Protein-coding gene in the species Homo sapiens

High-mobility group protein HMG-I/HMG-Y is a protein that in humans is encoded by the HMGA1 gene.

== Function ==

This gene encodes a non-histone chromatin protein involved in many cellular processes, including regulation of inducible gene transcription, DNA replication, heterochromatin organization, integration of retroviruses into chromosomes, and the metastatic progression of cancer cells.

HMGA1 proteins are quite small (~10-12 kDa) and basic molecules, and consist of three AT-hooks with the RGRP (Arg-Gly-Arg-Pro) core motif, a novel cross-linking domain located between the second and third AT-hook, and a C-terminal acidic tail characteristic for the HMG family comprising HMGA, HMGB and HMGN proteins.

HMGA1-GFP fusion proteins are highly dynamic in vivo (determined using FRAP analysis), but in contrast also show nanomolar affinity to AT-rich DNA in vitro (determined biochemically), which might be explained due to the extensive post-transcriptional modifications in vivo. HMGA1 preferentially binds to the minor groove of AT-rich regions in double-stranded DNA using its AT-hooks. It has little secondary structure in solution but assumes distinct conformations when bound to substrates such as DNA or other proteins. HMGA1 proteins have high amounts of diverse posttranslational modifications and are located mainly in the nucleus, especially in heterochromatin, but also in mitochondria and the cytoplasm.
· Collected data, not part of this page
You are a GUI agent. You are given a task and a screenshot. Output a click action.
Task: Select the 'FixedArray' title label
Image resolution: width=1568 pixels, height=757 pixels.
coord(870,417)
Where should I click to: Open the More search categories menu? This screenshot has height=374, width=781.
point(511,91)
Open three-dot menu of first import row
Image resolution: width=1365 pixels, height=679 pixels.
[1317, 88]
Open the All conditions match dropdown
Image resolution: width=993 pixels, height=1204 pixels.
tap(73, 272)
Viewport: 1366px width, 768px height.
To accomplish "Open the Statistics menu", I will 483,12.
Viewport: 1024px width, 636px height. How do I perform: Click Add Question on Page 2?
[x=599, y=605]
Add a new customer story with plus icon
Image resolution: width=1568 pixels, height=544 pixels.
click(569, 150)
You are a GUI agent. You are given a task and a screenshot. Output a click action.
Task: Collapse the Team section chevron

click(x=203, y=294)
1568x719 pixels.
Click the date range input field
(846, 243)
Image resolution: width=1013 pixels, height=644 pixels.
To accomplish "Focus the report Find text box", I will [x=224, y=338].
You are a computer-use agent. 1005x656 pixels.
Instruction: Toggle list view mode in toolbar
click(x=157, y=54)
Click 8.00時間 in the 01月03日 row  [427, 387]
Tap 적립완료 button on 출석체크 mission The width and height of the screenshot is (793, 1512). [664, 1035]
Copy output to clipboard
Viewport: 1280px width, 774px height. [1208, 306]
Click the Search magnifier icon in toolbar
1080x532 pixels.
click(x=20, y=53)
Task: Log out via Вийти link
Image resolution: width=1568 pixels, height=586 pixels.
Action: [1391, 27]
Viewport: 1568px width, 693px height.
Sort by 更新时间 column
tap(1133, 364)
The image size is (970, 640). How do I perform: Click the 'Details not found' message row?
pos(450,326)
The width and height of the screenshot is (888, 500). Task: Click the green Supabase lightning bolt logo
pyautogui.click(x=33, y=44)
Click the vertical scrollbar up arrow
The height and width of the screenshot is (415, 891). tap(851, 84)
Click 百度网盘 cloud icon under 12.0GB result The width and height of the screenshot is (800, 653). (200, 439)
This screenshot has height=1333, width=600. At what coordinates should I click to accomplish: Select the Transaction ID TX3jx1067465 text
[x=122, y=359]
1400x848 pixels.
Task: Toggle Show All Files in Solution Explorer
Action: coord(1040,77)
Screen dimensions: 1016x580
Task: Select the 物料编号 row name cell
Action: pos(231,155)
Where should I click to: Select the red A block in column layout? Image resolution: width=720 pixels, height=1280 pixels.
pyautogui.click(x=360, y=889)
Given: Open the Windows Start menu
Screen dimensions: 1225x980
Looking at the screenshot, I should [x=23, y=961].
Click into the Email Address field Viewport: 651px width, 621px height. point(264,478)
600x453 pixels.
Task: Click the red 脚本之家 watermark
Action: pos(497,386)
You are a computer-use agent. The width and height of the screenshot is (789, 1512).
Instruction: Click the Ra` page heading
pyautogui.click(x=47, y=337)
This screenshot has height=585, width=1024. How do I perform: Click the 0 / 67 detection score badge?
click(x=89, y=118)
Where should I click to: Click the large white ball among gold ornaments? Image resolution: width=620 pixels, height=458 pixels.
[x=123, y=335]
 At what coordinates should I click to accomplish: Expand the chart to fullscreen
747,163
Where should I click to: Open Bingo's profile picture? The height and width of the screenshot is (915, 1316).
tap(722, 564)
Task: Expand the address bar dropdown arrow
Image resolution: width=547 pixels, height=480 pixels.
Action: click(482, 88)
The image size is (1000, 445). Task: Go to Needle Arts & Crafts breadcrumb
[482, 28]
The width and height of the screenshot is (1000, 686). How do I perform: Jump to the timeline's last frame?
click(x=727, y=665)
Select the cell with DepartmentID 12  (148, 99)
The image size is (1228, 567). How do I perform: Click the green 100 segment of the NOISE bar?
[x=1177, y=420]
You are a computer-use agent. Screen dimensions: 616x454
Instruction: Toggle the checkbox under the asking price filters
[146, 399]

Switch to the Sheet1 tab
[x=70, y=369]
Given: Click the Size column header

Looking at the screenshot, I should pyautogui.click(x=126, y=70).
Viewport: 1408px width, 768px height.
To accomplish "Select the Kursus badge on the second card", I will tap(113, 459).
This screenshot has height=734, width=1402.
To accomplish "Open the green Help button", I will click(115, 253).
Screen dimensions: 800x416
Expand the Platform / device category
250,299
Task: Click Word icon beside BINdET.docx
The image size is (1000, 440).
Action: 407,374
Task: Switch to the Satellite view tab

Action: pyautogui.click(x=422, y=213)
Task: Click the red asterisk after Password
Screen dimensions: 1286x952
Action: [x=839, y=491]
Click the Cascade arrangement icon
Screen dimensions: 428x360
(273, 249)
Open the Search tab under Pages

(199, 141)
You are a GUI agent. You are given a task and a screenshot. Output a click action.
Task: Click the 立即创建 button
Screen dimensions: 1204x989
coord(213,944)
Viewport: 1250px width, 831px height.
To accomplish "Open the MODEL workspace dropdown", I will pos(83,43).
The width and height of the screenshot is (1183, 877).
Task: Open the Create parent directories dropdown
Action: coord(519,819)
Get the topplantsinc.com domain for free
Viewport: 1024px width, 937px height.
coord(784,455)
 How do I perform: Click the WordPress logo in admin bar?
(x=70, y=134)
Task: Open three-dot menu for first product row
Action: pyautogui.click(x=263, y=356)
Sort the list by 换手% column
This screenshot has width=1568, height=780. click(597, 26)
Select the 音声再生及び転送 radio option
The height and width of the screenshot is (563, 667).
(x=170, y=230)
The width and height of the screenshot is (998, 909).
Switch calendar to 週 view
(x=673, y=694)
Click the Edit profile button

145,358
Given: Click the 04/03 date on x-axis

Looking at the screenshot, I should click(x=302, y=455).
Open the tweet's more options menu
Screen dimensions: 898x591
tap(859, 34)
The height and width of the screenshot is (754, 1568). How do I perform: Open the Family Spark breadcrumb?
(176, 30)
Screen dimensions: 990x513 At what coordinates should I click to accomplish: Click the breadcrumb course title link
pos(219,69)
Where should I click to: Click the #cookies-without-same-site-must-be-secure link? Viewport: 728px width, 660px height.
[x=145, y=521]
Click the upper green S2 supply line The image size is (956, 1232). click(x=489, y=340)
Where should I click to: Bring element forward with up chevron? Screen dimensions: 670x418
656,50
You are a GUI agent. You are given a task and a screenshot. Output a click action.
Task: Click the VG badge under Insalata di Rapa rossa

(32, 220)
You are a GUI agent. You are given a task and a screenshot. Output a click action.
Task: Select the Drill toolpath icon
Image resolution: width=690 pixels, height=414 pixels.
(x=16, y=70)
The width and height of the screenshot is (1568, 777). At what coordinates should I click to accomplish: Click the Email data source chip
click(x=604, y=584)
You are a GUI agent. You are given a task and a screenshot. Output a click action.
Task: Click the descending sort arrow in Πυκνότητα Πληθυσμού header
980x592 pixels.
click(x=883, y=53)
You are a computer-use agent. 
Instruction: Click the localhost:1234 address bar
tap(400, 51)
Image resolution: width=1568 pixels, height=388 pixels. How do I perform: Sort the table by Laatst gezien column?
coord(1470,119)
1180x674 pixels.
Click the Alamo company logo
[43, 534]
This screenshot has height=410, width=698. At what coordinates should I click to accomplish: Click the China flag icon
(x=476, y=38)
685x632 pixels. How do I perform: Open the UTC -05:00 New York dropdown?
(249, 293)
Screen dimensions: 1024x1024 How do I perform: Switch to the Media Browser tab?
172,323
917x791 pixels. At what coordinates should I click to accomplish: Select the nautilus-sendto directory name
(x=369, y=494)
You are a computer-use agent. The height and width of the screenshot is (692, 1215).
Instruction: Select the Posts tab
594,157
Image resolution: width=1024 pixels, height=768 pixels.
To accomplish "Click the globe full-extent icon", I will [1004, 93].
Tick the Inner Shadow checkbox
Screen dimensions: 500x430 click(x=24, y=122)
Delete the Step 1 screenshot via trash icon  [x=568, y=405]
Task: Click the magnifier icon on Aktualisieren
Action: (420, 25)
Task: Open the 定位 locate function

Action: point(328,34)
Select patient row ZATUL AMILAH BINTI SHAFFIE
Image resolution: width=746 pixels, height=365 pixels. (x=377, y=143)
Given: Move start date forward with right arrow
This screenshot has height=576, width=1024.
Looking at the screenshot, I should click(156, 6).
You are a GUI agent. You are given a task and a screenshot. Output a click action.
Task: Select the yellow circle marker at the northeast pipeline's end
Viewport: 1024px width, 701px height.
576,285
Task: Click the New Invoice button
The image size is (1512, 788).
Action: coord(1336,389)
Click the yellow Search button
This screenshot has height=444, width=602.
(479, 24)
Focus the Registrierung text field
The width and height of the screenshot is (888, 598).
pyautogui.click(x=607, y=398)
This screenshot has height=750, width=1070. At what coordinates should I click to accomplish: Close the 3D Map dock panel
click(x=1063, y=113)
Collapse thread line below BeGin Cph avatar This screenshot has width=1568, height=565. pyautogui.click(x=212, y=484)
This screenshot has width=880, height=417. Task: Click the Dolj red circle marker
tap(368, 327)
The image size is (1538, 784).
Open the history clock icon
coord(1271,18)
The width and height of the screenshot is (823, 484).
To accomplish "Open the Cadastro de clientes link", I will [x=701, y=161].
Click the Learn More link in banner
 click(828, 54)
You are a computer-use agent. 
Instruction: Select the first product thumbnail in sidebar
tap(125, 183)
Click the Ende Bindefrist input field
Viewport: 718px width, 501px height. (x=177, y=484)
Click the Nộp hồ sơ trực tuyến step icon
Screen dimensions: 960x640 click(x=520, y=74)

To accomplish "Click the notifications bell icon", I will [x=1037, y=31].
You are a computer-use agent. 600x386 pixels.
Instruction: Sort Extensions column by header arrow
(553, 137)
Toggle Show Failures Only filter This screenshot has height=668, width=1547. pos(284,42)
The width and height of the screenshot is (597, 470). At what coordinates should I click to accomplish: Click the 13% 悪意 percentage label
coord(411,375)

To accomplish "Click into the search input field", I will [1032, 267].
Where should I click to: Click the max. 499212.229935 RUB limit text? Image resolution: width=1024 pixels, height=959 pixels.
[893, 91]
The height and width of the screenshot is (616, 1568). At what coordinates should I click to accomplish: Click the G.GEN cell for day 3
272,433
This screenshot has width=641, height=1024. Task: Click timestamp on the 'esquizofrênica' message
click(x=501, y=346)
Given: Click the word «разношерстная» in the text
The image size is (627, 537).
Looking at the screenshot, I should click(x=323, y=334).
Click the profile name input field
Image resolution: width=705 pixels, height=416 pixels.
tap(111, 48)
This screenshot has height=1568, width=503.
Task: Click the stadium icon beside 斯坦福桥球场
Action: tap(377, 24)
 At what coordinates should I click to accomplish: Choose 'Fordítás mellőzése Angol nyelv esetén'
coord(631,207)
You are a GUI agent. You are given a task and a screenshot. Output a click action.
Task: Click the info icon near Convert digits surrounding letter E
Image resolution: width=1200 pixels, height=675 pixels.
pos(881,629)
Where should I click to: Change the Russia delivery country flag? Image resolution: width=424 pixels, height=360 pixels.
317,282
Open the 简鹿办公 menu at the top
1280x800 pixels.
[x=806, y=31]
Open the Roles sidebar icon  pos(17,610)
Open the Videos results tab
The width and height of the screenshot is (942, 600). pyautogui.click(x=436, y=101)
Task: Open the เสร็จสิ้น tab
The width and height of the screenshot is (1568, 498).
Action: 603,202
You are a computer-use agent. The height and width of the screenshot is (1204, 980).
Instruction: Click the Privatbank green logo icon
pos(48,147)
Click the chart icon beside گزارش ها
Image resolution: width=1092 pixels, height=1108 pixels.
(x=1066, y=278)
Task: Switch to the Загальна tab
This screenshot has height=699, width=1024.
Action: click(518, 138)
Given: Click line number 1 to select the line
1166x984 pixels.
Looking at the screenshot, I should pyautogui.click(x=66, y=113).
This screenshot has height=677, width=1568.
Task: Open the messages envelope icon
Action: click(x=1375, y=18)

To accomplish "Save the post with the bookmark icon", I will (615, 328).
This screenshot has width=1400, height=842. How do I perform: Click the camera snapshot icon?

Recently it has been shown that HMGA1 proteins, HMGA1a and HMGA1b, can cross-link DNA fibers in vitro and can induce chromatin clustering in vivo suggesting a structural role of HMGA1 proteins in heterochromatin organization.

At least seven transcript variants encoding two different isoforms (HMGA1a, HMGA1b) have been found for this gene. The splice variant HMGA1c with only two AT hooks and no acidic tail is in discussion to be a real member of the HMGA family.

Mice lacking their variant of HMGA1, i.e., Hmga1-/- mice, are diabetic, show a cardiac hypertrophy and express low levels of the insulin receptor.

== Interactions ==

HMGA1 has been shown to interact with CEBPB and Sp1 transcription factor.